Copy the data from the line containing "The width and height of the screenshot is (1568, 755)." through the end of the data, both ends included, leaving out the pictures.

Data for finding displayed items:
++++++

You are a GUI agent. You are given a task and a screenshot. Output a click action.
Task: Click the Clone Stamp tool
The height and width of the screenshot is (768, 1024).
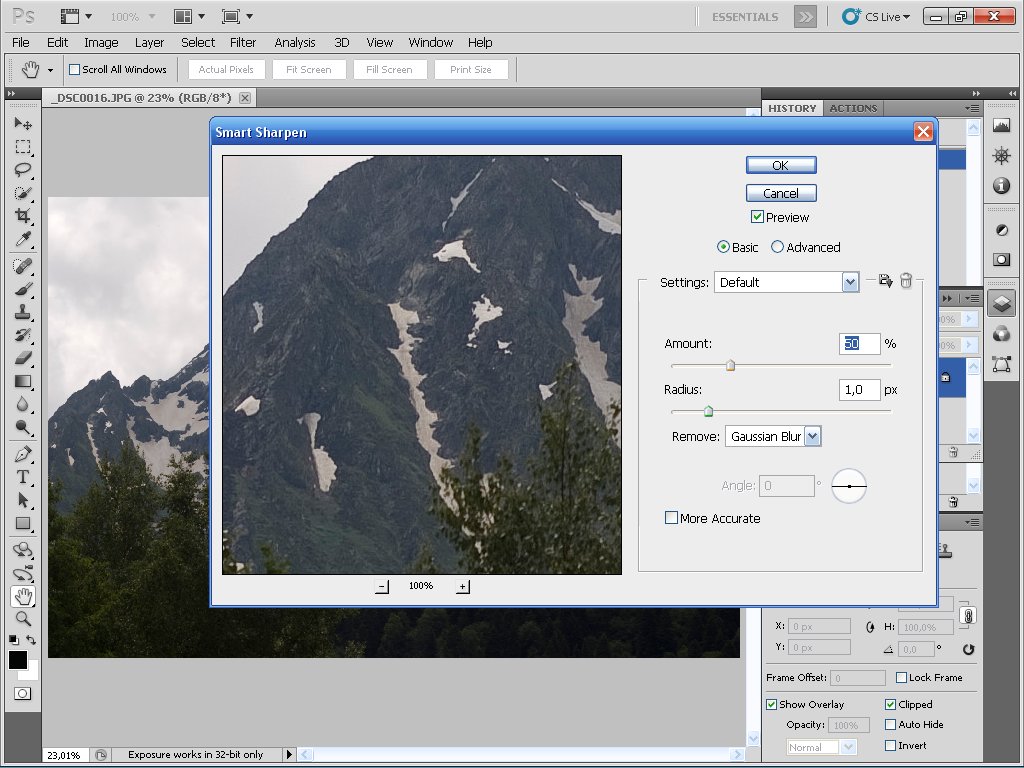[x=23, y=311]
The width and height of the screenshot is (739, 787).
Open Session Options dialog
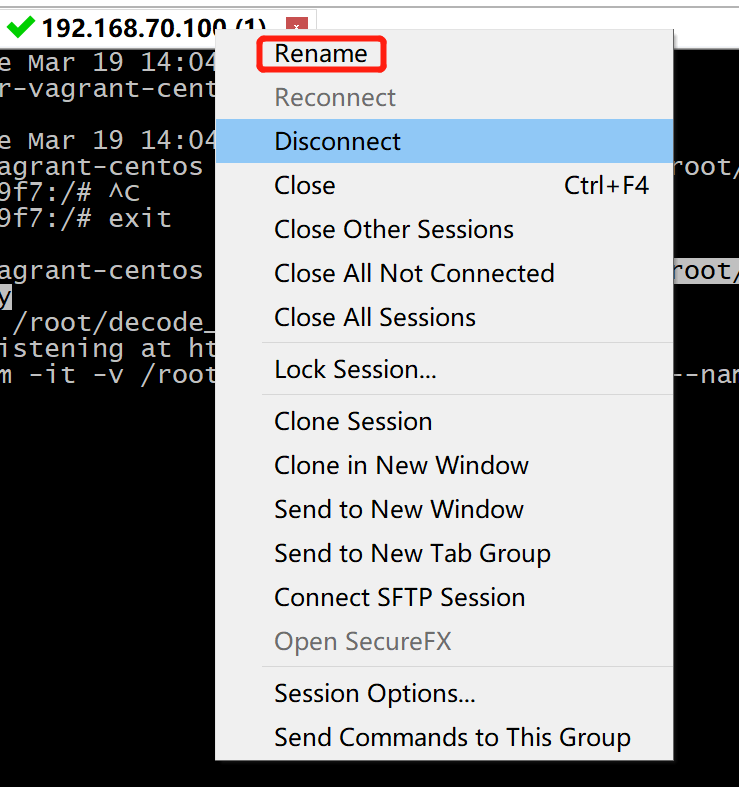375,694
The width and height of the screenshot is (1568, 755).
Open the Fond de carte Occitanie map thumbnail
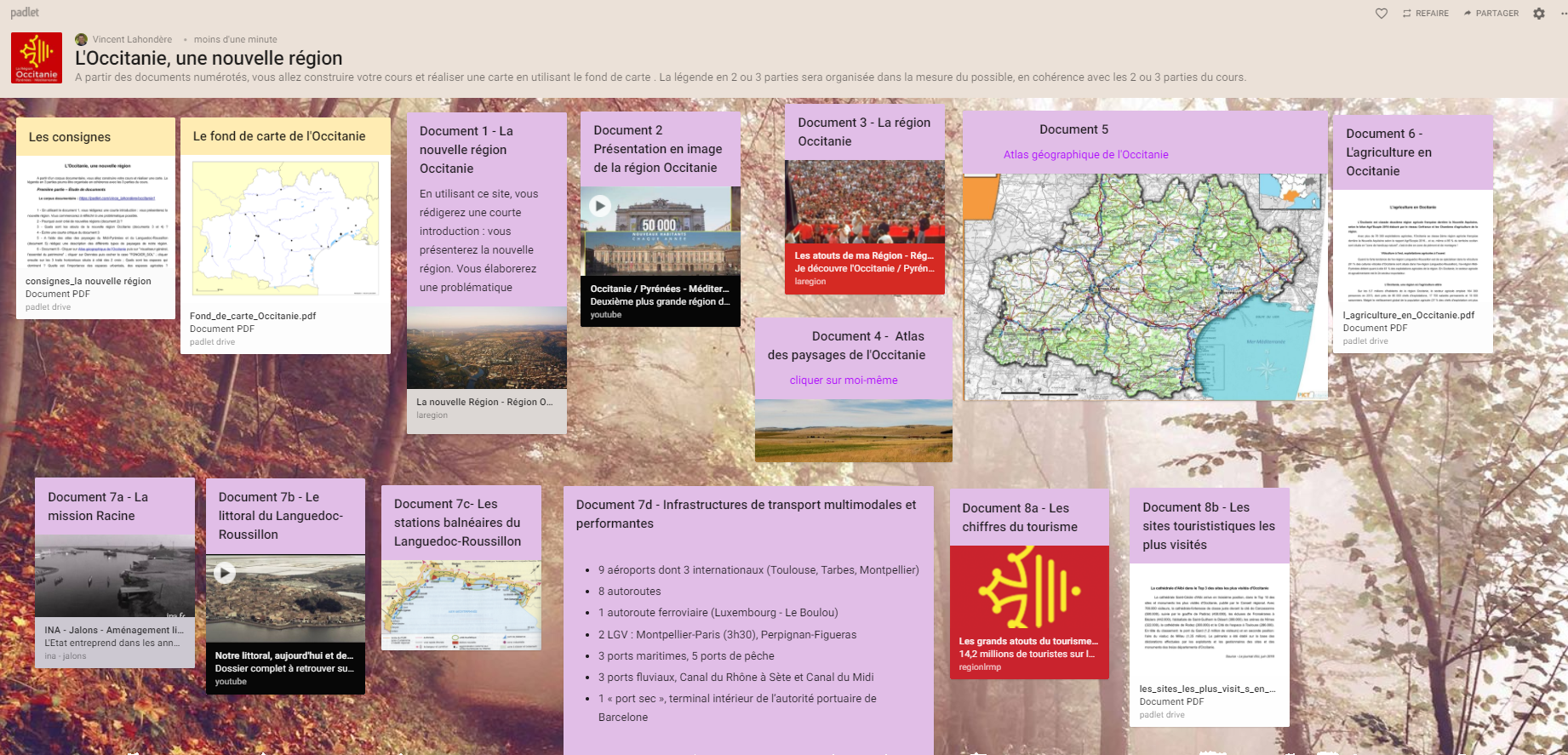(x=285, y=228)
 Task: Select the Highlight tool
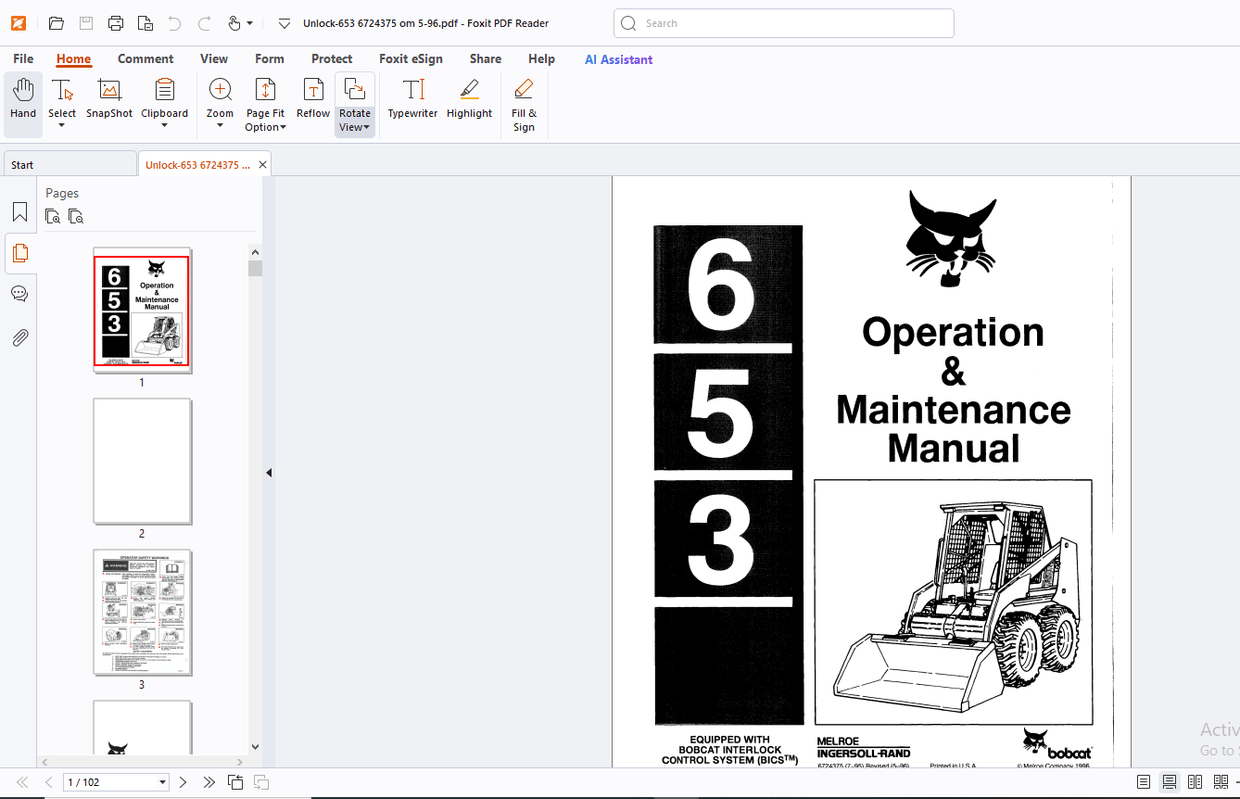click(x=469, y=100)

++++++

### Correct output:
The width and height of the screenshot is (1568, 755).
Open the Fond de carte Occitanie map thumbnail
(x=285, y=228)
 Task: Select the Highlight tool
click(x=469, y=100)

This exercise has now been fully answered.